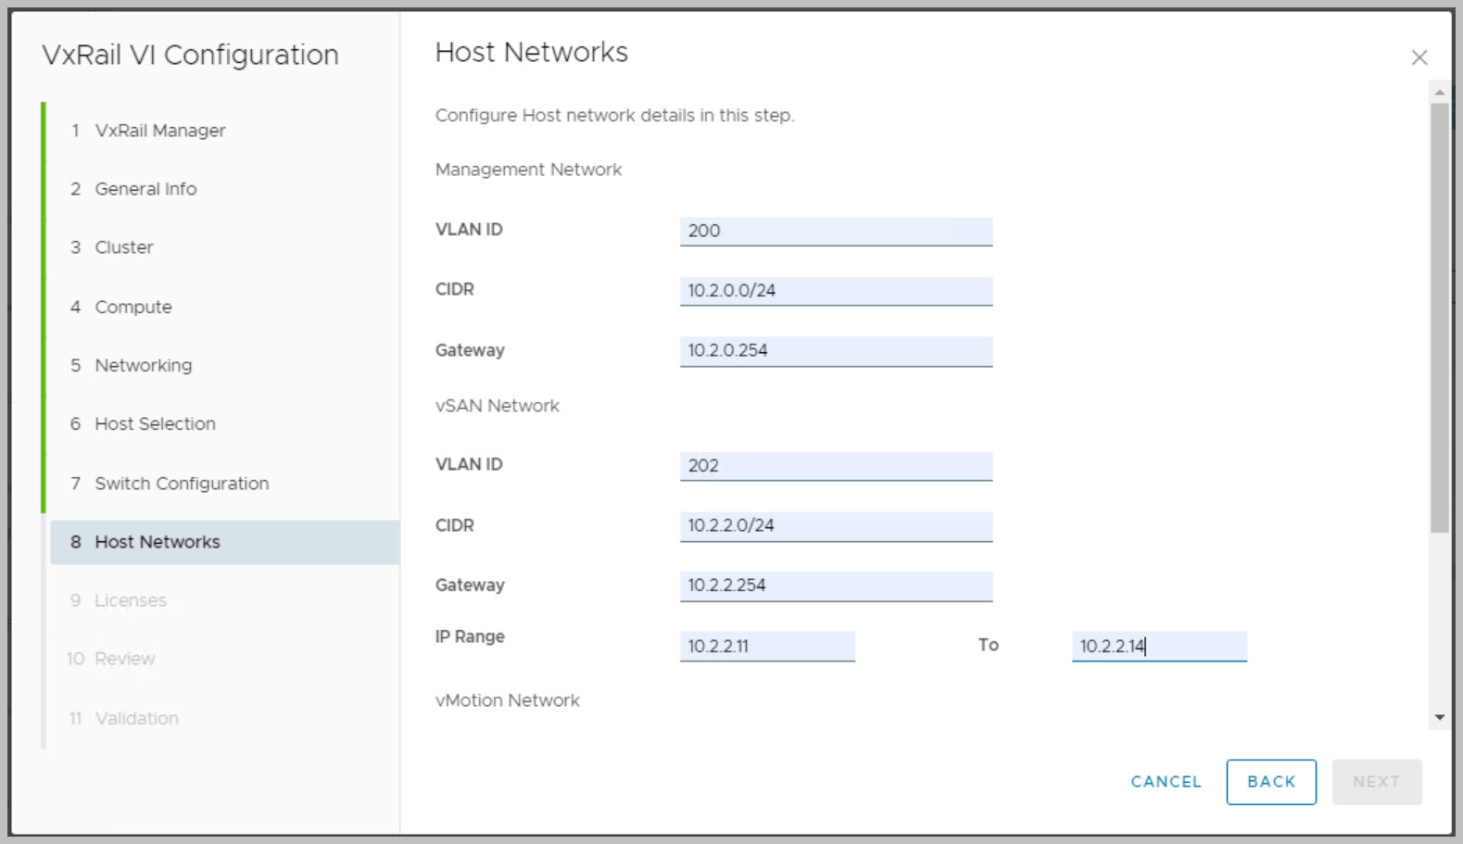Click the vSAN VLAN ID field
The width and height of the screenshot is (1463, 844).
[x=836, y=466]
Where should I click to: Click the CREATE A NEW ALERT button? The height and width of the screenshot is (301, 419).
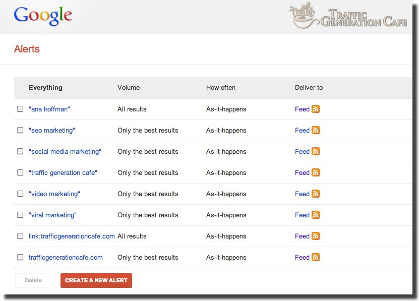coord(96,280)
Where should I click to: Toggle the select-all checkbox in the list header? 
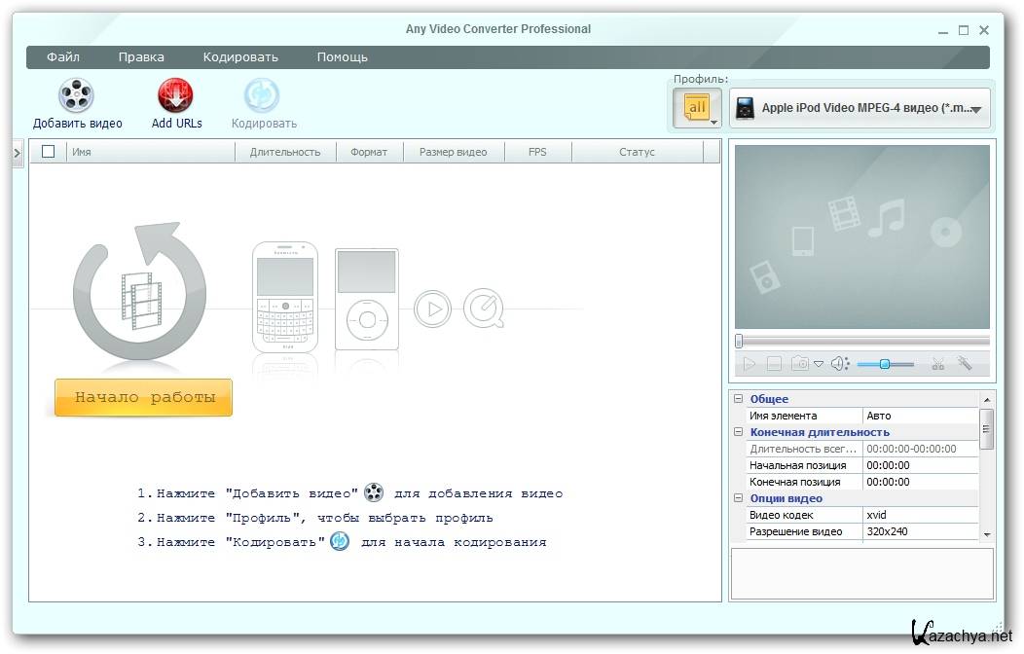click(x=49, y=152)
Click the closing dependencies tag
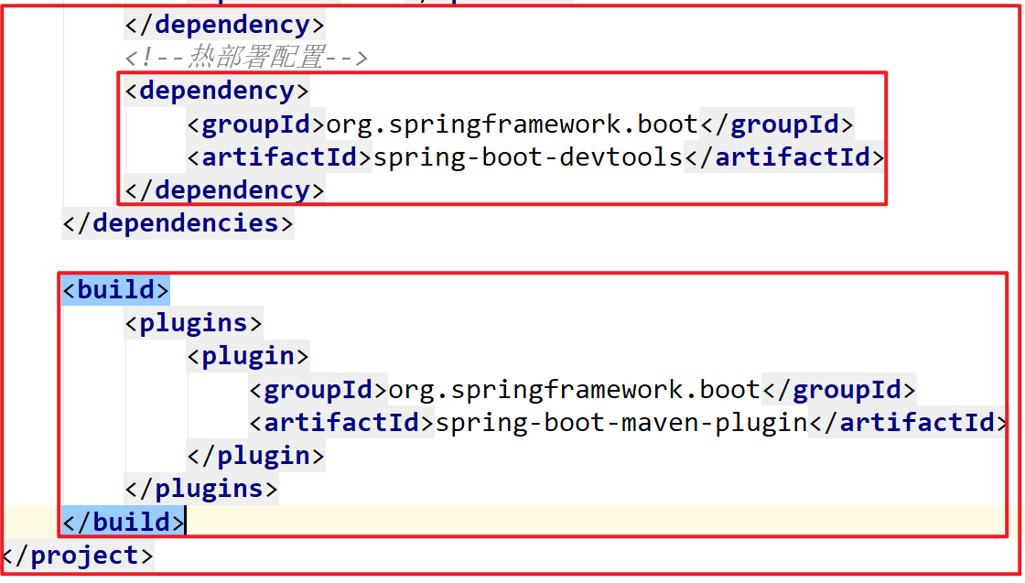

**Instructions to follow:**
Please copy exactly, and only, the lines from the one that contains "Where should I click to: Click" through the last line of the data above, omitting all pictures.

**Result of this task:**
Where should I click to: Click the CREATE A NEW ALERT button? The height and width of the screenshot is (301, 419).
coord(96,280)
Where should I click to: Toggle the select-all checkbox in the list header? 
click(x=49, y=152)
Click the closing dependencies tag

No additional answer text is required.